This is a very fine example of the work of Marie Louis Piernot, one of the more under-rated of early 20th century makers. The bow is in excellent condition and draws a mighty sound.
Louis Piernot is one of a number of lesser known makers who are today being re-evaluated – Louis Morizot, CN Bazin and Marcel Lapierre also spring to mind. Piernot apprenticed with CN Bazin, then worked for JA Vigneron and Léon Bernardel before becoming independent in 1923. He produced many excellent bows, many of which were sold unbranded to various makers and businesses – this is perhaps the reason why his work isn’t better known.
This bow is branded for Emile Boulangeot, but we also find his bows branded for Pierre Hel, Chanot-Chardon and others. It’s a lovely example with some nice personal touches, in particular the shallow frog with its rounded heel and plain eye.
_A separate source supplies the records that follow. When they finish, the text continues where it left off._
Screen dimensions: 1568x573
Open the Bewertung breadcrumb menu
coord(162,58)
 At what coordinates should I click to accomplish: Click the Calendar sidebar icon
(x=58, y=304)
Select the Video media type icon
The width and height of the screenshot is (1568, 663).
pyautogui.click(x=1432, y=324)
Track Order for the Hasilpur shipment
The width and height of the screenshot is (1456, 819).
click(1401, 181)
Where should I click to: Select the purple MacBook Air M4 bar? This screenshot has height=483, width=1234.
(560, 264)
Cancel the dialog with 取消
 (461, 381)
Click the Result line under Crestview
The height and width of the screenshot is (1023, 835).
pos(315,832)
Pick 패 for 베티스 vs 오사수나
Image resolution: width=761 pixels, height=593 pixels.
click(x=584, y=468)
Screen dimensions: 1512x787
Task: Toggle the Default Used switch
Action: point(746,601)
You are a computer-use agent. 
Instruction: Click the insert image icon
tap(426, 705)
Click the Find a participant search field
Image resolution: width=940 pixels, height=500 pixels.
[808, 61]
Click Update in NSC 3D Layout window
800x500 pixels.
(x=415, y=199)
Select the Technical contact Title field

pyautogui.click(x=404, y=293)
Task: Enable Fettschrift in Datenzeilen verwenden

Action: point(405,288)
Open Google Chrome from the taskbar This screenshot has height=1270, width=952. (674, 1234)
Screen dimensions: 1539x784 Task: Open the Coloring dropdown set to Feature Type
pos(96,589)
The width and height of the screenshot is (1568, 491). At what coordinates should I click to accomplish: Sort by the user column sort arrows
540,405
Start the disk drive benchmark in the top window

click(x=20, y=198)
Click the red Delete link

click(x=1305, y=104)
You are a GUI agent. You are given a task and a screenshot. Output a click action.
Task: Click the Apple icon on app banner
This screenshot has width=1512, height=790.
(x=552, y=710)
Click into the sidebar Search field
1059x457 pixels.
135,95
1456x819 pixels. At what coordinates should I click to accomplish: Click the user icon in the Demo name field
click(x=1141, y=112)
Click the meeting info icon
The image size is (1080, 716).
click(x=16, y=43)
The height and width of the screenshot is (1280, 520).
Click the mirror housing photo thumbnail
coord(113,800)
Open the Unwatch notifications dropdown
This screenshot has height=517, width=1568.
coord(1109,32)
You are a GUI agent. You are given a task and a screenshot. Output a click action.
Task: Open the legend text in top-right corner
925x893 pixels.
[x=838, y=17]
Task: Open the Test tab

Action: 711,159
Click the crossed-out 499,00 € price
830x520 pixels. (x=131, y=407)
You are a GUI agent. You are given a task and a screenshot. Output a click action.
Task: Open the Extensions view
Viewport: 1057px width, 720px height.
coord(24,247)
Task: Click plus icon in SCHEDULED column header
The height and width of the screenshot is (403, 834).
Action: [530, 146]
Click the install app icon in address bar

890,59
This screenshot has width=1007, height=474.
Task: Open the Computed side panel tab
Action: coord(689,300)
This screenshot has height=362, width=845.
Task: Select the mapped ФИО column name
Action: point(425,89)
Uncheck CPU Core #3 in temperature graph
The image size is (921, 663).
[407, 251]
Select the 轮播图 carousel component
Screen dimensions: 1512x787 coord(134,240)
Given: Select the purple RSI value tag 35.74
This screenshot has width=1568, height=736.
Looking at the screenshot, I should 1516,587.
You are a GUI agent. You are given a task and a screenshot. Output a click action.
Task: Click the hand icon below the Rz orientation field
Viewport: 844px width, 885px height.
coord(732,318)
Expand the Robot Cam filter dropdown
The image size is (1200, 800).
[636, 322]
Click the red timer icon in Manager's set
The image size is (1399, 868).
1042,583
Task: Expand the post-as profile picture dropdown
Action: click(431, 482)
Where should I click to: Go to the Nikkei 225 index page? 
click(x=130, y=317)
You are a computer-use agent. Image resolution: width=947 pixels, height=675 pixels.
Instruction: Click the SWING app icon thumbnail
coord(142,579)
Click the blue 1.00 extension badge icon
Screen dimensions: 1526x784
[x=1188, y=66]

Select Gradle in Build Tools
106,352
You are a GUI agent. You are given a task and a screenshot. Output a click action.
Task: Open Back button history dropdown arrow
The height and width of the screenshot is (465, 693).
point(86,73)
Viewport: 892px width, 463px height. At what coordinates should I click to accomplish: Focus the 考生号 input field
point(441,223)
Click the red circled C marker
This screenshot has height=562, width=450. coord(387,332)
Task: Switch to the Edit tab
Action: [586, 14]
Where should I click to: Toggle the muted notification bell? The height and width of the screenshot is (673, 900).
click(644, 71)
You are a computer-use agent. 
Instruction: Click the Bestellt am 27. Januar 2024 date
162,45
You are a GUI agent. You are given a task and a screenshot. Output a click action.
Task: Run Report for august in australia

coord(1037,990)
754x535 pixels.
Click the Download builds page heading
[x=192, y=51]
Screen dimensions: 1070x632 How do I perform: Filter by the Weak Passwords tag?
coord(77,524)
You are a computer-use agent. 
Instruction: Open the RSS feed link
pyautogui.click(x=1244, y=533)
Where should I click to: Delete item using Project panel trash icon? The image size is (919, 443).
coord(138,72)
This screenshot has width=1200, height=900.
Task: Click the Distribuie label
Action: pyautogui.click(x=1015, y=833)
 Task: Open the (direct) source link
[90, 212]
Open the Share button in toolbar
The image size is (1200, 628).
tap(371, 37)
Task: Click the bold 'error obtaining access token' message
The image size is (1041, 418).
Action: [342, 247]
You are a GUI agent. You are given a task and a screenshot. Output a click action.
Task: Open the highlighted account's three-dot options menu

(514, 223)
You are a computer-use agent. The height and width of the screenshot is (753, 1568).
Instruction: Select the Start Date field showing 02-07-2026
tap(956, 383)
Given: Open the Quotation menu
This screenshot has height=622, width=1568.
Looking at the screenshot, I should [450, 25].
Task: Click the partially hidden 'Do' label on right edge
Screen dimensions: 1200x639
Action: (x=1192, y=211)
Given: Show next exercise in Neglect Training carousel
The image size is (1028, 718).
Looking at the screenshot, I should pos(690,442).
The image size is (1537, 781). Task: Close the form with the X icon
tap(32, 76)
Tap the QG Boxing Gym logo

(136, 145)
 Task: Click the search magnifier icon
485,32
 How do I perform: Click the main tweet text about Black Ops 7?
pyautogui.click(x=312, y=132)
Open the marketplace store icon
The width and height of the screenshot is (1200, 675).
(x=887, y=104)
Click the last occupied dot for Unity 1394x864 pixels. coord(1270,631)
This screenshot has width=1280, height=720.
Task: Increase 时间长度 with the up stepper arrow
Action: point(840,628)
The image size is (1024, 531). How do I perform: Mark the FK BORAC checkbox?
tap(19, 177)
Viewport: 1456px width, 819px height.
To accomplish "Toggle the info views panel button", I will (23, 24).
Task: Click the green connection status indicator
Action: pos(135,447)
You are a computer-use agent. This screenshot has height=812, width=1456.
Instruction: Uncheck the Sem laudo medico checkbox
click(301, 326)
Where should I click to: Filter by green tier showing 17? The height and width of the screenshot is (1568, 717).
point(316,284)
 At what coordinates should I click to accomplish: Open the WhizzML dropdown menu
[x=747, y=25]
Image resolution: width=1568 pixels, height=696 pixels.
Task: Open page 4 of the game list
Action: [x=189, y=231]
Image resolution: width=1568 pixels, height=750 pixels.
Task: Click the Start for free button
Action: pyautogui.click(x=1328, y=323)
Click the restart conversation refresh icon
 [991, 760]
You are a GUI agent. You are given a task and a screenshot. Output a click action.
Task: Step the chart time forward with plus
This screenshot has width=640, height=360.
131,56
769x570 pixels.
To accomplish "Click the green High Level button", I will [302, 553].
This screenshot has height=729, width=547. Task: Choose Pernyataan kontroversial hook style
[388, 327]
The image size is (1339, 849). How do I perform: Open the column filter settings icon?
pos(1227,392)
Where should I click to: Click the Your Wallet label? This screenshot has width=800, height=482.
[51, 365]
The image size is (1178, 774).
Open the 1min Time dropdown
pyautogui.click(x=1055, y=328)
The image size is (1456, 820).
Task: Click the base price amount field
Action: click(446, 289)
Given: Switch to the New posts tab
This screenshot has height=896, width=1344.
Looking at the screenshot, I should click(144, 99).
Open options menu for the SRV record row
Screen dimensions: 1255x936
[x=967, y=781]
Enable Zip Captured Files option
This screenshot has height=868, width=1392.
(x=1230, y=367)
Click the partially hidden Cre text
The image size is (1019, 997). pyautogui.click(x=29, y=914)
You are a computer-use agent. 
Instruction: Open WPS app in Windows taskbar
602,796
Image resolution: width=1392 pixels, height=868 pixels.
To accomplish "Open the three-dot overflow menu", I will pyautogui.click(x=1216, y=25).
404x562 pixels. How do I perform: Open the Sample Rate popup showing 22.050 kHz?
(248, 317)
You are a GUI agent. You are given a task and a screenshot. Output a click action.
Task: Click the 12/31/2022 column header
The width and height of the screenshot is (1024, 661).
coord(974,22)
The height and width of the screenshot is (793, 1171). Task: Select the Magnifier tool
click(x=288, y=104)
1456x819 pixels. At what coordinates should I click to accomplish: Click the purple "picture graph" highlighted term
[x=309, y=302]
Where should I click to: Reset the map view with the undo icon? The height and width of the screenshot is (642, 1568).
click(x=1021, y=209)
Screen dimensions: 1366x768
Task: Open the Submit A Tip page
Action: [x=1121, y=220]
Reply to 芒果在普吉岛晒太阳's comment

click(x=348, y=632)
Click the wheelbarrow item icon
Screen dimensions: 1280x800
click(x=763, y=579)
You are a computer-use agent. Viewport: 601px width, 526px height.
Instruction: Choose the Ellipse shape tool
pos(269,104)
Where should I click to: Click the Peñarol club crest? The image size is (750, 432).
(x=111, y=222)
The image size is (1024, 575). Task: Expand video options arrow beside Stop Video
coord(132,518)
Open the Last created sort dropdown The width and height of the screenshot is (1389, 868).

The stick is of round section orange brown pernambuco with a striking figure. Mounts are silver and ebony.
The condition of this bow is outstanding – the stick is unblemished with its original finish, the head is super-crisp, the brand is as sharp as the day the bow was made, the frog and metalwork equally pristine. There’s the tiniest amount of wear to the handle just above the brand, and a miniscule chip in the ebony on the back edge of the frog on the player’s side, but overall this is a very healthy bow that’s had little use.
This is a real powerhouse of a bow – the sound is big and slightly coloured, warm without sacrificing high frequency content. The stick is strong but with that oh so essential bit of give – it sits comfortably in the string with a satisfying amount of grip. It’s also a great bow for off the string work – light enough to fling around, very crisp and immediate.
Overall this is an unusually versatile bow with a full spectrum sound, ideal for warming up an overly focused violin or for anyone who needs a bow that “goes up to 11”.